GENEVA (AN) — A public–private global health partnership announced on Thursday it will invest US$178 million to establish an emergency stockpile of 500,000 Ebola vaccine doses worldwide in an effort to prevent future outbreaks of the devastating disease.
Gavi, the Vaccine Alliance, said the global emergency stockpile will be available to countries for outbreak response and prevention through its new Ebola vaccine program between now and 2025. Nations with low to modest incomes can receive vaccines free of charge, but wealthier ones must pay.
The Geneva-based international organization also said it will support "targeted preventative vaccination outside of an outbreak in high-risk populations, such as health workers, in countries at risk" based on future recommendations from a World Health Organization, or WHO, expert panel.
As a public-private partnership, Gavi works closely with WHO, UNICEF, World Bank and the Bill & Melinda Gates Foundation. It also works with donor and recipient governments, research agencies, other organizations and professional associations, and businesses, including vaccine manufacturers.
“This is a historic milestone in humanity’s fight against this horrific disease. Just five years ago we faced an Ebola outbreak in West Africa with no vaccine and no way to treat the disease," said Ngozi Okonjo-Iweala, a development economist and former World Bank managing director who chairs Gavi's board and sits on Twitter's board.
"Today, thanks to the heroic efforts of countless patients, health workers, scientists, manufacturers, donors, partners as well as the leadership of African countries, we now have one vaccine approved for use and more on their way, as well as rapid diagnostics and several promising treatments," she said in a statement. "With these tools at our disposal, the battle against Ebola can be won, and I’m proud of the role Gavi has played in this.”
More than 255,000 doses of a recently licensed Ebola vaccine named Ervebo that is made by Merck have been used so far in Congo since its most recent Ebola outbreak was declared on August 1, 2018.
There have been 3,200 confirmed Ebola cases, including more than 2,200 deaths, in what has now become the second-deadliest Ebola outbreak in history. West Africa’s Ebola outbreak from 2014 to 2016, the largest such epidemic ever, killed more than 11,000 people.
In July, WHO decided that Congo’s Ebola outbreak should be treated as an international health emergency, marking a major shift in strategy after the virus reached a city of 2 million people.
That declaration came just days after a single case was confirmed in Congo’s northeastern city of Goma, near the Rwandan border, where the United Nations has long shuttled officials in and out of the city’s international airport and erected displacement and refugee camps on the city’s outskirts.
A call for 'complete transparency'
Similar global emergency vaccine stockpiles are used by international organizations such as WHO, UNICEF, Médecins Sans Frontières, or MSF, and International Committee of the Red Cross, or ICRC, to prevent future outbreaks of cholera, meningitis and yellow fever in developing nations.
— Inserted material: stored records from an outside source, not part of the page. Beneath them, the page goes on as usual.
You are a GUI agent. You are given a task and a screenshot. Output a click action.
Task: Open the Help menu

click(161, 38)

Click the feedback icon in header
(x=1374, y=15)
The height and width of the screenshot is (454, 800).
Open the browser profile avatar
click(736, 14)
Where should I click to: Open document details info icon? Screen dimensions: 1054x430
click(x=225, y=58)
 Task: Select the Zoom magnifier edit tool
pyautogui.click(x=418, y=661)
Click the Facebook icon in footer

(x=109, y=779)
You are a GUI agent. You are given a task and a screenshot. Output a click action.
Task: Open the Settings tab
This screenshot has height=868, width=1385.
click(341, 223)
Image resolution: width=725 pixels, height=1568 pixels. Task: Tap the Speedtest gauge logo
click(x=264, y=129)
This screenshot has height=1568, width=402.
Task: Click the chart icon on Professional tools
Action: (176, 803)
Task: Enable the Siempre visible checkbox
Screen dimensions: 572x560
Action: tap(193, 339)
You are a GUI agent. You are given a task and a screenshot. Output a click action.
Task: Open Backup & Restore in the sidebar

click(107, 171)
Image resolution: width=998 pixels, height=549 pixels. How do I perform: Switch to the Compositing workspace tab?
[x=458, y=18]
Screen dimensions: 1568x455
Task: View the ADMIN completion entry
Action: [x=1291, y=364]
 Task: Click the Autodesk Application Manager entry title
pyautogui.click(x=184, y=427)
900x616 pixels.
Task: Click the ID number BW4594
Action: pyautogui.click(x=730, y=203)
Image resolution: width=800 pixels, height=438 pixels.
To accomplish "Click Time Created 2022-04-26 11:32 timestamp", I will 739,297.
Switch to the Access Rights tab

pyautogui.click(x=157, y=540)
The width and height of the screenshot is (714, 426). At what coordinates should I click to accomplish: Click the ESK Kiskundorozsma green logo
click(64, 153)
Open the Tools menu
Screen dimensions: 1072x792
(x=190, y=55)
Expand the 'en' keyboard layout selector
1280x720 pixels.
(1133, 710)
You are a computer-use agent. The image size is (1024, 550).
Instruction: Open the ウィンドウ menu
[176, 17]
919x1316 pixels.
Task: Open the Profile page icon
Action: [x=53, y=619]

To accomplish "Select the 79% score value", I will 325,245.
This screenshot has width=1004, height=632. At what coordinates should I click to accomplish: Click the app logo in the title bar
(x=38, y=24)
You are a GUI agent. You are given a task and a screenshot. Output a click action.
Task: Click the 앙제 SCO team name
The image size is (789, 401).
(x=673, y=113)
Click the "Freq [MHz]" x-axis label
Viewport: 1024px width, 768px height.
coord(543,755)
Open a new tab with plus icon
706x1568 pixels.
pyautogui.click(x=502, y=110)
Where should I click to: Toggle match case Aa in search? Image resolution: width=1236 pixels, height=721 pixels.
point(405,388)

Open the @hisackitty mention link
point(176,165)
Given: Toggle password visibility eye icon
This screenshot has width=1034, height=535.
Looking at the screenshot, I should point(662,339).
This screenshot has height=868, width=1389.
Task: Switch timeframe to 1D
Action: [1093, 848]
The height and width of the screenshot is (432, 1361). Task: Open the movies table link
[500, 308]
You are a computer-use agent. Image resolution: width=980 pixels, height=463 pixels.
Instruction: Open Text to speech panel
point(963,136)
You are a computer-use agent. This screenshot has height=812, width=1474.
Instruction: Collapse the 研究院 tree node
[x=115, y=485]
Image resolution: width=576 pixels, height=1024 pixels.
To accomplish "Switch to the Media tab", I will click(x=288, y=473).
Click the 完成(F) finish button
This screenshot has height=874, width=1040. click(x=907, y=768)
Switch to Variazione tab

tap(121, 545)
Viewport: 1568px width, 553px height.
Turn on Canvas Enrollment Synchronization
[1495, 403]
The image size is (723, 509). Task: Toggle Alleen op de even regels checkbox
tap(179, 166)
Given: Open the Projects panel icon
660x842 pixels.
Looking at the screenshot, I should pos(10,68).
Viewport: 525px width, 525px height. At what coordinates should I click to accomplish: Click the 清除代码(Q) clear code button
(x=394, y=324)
The response to the Ebola outbreak, however, also is hampered by political instability, conflicts, dense populations and public mistrust of Ebola services. Armed attackers have targeted doctors and vaccination teams and harassed families of health workers, apparently mistrustful of outsiders.
WHO has warned that the attacks on Ebola clinics and health workers jeopardize containment and prevention efforts. And, despite a public campaign to use more of the Ebola vaccine in Congo, the outbreak remains a serious public health concern there, prompting MSF to call for the creation of an international, independent committee to oversee the country's Ebola vaccinations.
Jason Nickerson, MSF's humanitarian affairs adviser, said such a committee would help ensure "transparency and good governance" in how the vaccine stockpile is used to respond to outbreaks. "Gavi’s announcement that it will finance the establishment of an emergency stockpile of 500,000 doses of Ebola vaccine is a positive step," Nickerson said in a statement.
"As additional emergency stockpiles are in the process of being established, including in the United States," he said, "there is also an urgent need to have a mechanism guaranteeing that all national stockpiles can be swiftly pooled in case they are needed to broaden response capacity at a global level in any future outbreaks."